▶ _QUESTIONS TO ANSWER_:
1/ Please decide whether each statement below agrees with the dual-therapy article. Answer yes or no for each, and quote the text's deciding words.
(a) The meta-analysis covered four trials.
(b) The triple therapy in the trials included direct oral anticoagulants.
(c) The meta-analysis appeared in the Annals of Internal Medicine.
2/ Answer these questions from the dual-therapy article.
(a) What condition did the patients have?
(b) Which drugs made up dual therapy?
(c) What I2 value was given for the major bleeding result?
3/ Carry the dual-therapy article further from its last sentence.

Dual therapy may confer less major bleeding vs. triple therapy in AF, PCI
Click Here to Manage Email Alerts
A meta-analysis of randomized controlled trials published in the Annals of Internal Medicine showed that dual therapy was associated with lower risk for major bleeding in patients with nonvalvular atrial fibrillation after PCI compared with triple therapy.
Researchers assessed four trials that compared dual therapy (direct oral anticoagulants plus P2Y12 inhibitors) with triple therapy (vitamin K antagonist plus dual antiplatelet therapy), and reported bleeding, mortality and ischemic outcomes.
Researchers found that dual therapy was associated with reduced risk for major bleeding compared with triple therapy (risk difference [RD], –0.013; 95% CI, –0.025 to –0.002; I2 = 0%).

▶ _ENTRIES SHOWN_:
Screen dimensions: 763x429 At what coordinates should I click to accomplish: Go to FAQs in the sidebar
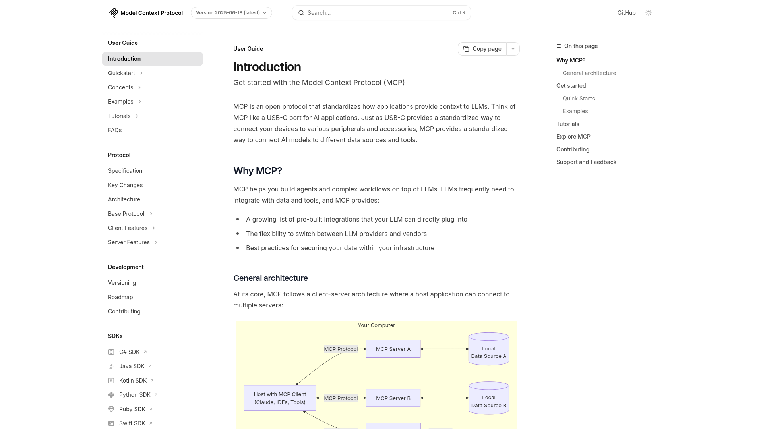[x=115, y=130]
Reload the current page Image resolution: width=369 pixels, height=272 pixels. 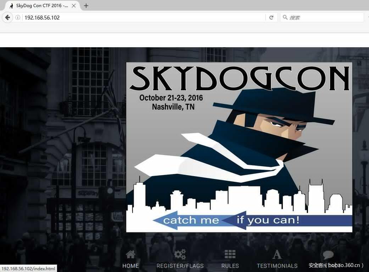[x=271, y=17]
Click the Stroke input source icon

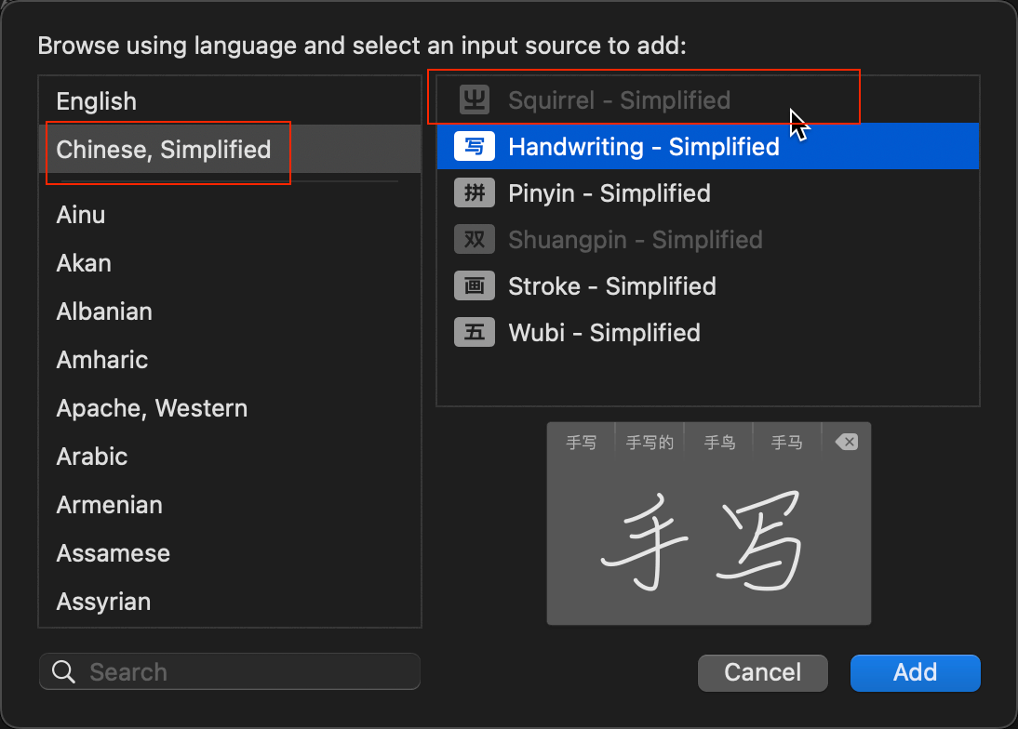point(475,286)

* * *

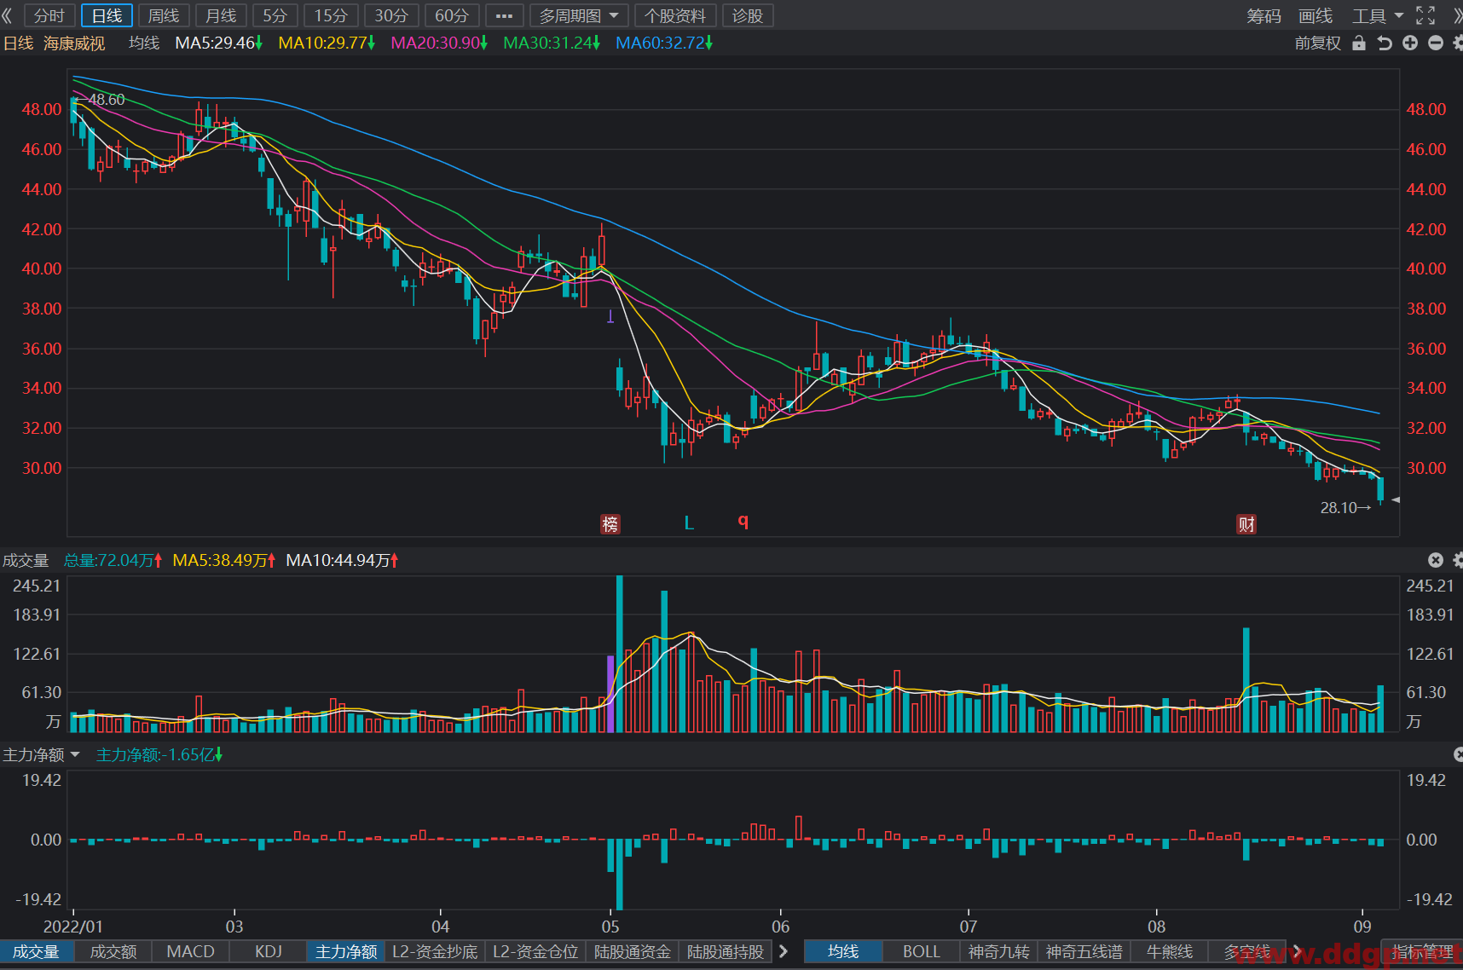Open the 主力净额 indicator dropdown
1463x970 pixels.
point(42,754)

▶ _WRITTEN ANSWERS_:
1/
(a) Yes: "Researchers assessed four trials"
(b) No: "triple therapy (vitamin K antagonist plus dual antiplatelet therapy)"
(c) Yes: "published in the Annals of Internal Medicine"

2/
(a) Nonvalvular atrial fibrillation after PCI
(b) Direct oral anticoagulants plus P2Y12 inhibitors
(c) 0%

3/
Inconclusive outcomes
In contrast, the effects of dual therapy compared with triple therapy on other outcomes were inconclusive:
- all-cause mortality (RD, 0.004; 95% CI, –0.01 to 0.017; I2 = 0%);
- CV mortality (RD, 0.001; 95% CI, –0.011 to 0.013; I2 = 0%);
- MI (RD, 0.003; 95% CI, –0.01 to 0.017; I2 = 0%);
- stent thrombosis (RD, 0.003; 95% CI, –0.005 to 0.01; I2 = 0%); and
- stroke (RD, –0.003; 95% CI, –0.01 to 0.005; I2 = 0%).
However, the upper bounds of the CIs may be compatible with increased risks with dual therapy, the researchers wrote.
“Our meta-analysis shows high-certainty evidence that supports the use of direct oral anticoagulant-based dual therapy over vitamin K antagonist-based triple therapy for reducing bleeding risk in patients with AF who received PCI,” Safi U. Khan, MD, assistant professor in the department of medicine at West Virginia University, and colleagues wrote. “The use of dual therapy vs. triple therapy had an inconclusive effect on risks for death and ischemic outcomes. The certainty of this evidence was low, and upper bounds of CIs signaled a possible increased risk for the ischemic endpoints.”
The four trials chosen for this analysis included 7,953 adults with nonvalvular AF who underwent PCI.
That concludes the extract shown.